> **TEXT PROVIDED**:
- Document number: P1254R0
- Date: {{{date(%Y-%m-%d)}}}
- Author: Steve Downey <[email protected]>
- Audience: SG15
C++ is notable among modern languages in not providing a package management system by which developers can easily install and reuse code developed by others into their own projects. It shares this with C, and for similar reasons. Until recently, source distribution was the exception, rather than the rule, and pre-compiled libraries are fragile, as they must, in general, use the exact same set of dependent libraries, compiled the same way. This largely limits reuse of packages to those provided by an OS or distro vendor. A modern Linux or BSD system may provide 1000s of such packages, however changing any of them may cause the entire system to fail. There is huge tension between Long Term Support versions and making current packages available.
Mature organizations will often maintain an entire parallel universe of packages, independent of the vendor provided libraries, or even becoming an OS vendor themselves, to themselves. This can be very expensive, as there is little to no standardization of tooling around package maintenance, and what tooling there is tends to be language agnostic, which means poor support for toolchain integration.
Languages with few or one implementation can bless a single build tool and package manager. That is not the case for C++, and is unlikely to be the case any time soon. However, it should be possible to define interfaces between build tools and package managers so they can work in concert and still provide good user experience.
There is existing practice that can be leveraged in pkg-config and Debian dpkg source package control files, however there is room for improvement in describing C++ specific requirements.
“When I use a word,” Humpty Dumpty said, in a rather scornful tone, “it means just what I choose it to mean - neither more nor less.”
Binary Package: A binary software component and the information necessary to use it. Libraries and header files, the meta-data to include it into a project, and the packages this package depends on.
Package Manager: A system that makes a consistent set of binary packages available to be included in a project. The package manager will ensure that updating one binary package entails updating all of the packages that use it, and ensuring that dependent packages are also installed. A tool like apt
is an example of a package manager.

> **RAW DATA**:
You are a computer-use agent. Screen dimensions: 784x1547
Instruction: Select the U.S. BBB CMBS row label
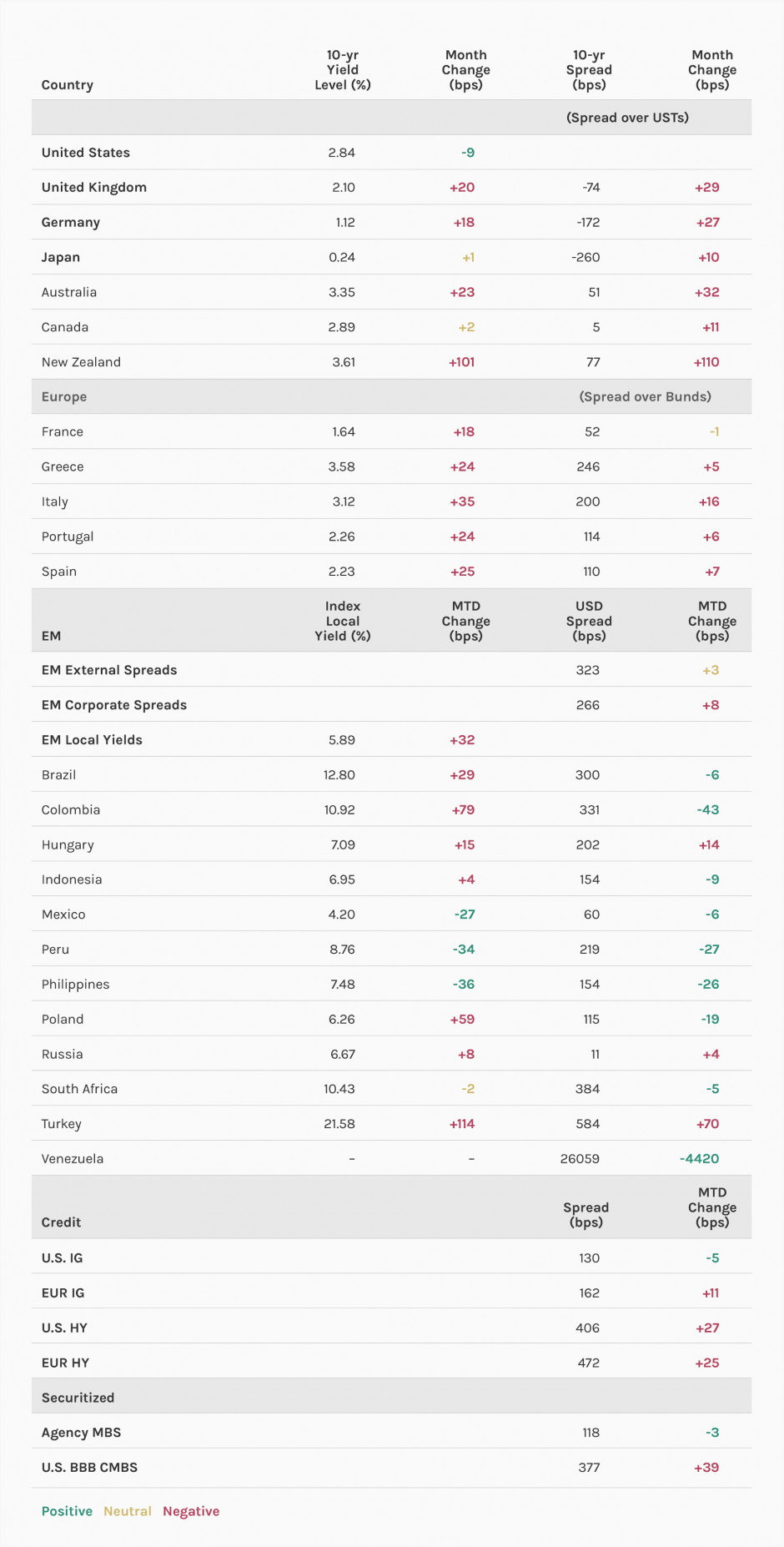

> **TASK INSTRUCTIONS**: Rewrite the C++ package management text from "There is existing" to "C++ specific requirements.", changing "leveraged" to "built upon".

> **ANSWER TO THIS EXERCISE**:
There is existing practice that can be built upon in pkg-config and Debian dpkg source package control files, however there is room for improvement in describing C++ specific requirements.